We use clinical standard ECG parameters which are known to change due to aging22 to compare them to the AI-ECG’s decision. The ECG parameters were taken from the SHIP dataset and were measured during the cardiological investigations, namely P duration, PR interval, QRS duration, and QTc interval. The P duration represents the time required for the atria to depolarize, whereas the PR interval refers to the delay between the atria and ventricles in the atrioventricular (AV) node. The QRS duration shows the time needed for the ventricular depolarization while the QTc interval provides the total time for depolarization and repolarization in the ventricles corrected by the heart frequency.

Statistical analysis

To assess the association between AI-ECG-based aging effects and clinical outcomes, ORs and HRs were calculated using logistic regression and Cox proportional hazards models, respectively.

For OR calculation, logistic regression models were applied with predictors being the defined aging effect groups (“Overestimation” or “Underestimation,” with “Correct Prediction” serving as the reference category) for each clinical condition: AF prevalence (“AF diagnosed”), AF incidence (“Will Develop AF”), HF prevalence (“HF diagnosed”), HF incidence (“Will Develop HF”), MI prevalence (“MI diagnosed”), MI incidence (“Will Develop MI”), and Mortality. Models were adjusted for key confounding factors: chronological age, sex, diagnosed hypertension, hyperlipidemia, diabetes (metformin or insulin application), and medications affecting ECG signals (beta blockers, calcium channel blockers, antiarrhythmics). The full OR data are provided in Supplementary Tables 14.

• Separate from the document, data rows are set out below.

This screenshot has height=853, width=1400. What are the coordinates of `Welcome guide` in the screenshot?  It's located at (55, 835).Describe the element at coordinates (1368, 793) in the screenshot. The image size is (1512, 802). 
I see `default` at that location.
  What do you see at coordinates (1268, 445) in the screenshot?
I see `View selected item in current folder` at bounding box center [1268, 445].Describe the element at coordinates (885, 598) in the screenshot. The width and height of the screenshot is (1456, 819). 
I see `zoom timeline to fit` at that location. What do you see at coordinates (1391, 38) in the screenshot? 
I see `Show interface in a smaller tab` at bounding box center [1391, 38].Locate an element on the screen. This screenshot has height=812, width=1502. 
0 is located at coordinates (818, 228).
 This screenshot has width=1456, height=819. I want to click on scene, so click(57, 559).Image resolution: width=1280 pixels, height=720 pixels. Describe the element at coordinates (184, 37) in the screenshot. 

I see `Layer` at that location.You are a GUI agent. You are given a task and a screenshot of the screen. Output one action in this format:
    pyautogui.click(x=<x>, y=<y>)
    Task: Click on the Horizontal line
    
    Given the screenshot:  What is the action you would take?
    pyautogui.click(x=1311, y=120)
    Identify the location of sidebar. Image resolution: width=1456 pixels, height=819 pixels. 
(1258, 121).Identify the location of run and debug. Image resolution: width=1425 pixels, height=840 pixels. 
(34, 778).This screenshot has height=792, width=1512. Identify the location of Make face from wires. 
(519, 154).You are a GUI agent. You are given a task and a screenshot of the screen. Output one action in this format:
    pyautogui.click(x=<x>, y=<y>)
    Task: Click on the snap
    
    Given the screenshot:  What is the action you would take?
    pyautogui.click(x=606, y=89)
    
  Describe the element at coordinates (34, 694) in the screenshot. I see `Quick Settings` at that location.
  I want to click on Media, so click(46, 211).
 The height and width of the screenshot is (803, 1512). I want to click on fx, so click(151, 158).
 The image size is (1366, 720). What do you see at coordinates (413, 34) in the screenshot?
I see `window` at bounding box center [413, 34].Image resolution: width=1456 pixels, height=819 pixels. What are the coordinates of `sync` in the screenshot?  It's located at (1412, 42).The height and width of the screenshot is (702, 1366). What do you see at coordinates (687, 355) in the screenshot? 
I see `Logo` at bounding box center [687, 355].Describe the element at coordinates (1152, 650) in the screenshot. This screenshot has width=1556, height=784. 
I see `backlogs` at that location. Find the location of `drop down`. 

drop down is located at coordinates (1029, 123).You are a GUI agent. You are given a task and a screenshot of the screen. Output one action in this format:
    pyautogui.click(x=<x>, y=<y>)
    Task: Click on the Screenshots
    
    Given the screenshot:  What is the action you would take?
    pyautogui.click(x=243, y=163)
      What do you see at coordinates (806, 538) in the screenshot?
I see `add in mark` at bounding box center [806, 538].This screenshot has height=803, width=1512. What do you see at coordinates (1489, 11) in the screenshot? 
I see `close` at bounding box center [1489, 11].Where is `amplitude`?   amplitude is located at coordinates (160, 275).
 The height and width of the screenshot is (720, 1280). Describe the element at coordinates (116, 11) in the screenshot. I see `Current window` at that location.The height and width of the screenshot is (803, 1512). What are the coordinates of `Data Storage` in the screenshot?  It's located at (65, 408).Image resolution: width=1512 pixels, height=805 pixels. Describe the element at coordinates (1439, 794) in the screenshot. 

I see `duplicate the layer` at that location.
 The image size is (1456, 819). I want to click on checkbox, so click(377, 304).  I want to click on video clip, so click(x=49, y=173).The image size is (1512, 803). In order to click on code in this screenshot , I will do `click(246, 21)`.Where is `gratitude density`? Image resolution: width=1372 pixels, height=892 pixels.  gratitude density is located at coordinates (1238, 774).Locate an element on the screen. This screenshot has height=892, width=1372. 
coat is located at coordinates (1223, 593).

For HRs, Cox proportional hazards models examined the relationship between the defined aging effect groups and mortality. During validation on all SHIP ECG cohorts, models included chronological age and sex, with additional adjustments for hypertension, hyperlipidemia, diabetes, and ECG-altering medications. In the smaller serial ECG cohort (3190 subjects), models were adjusted for chronological age and sex. HRs with 95% confidence intervals were reported for each model. Survival plots for both sex and medication subgroups can be seen in Supplementary Figs. 8 and 9.

Statistical significance was determined for each predictor by evaluating the p-values obtained from model coefficients. Additionally, two-sided t-tests were performed to assess differences in clinical features known to influence aging effects.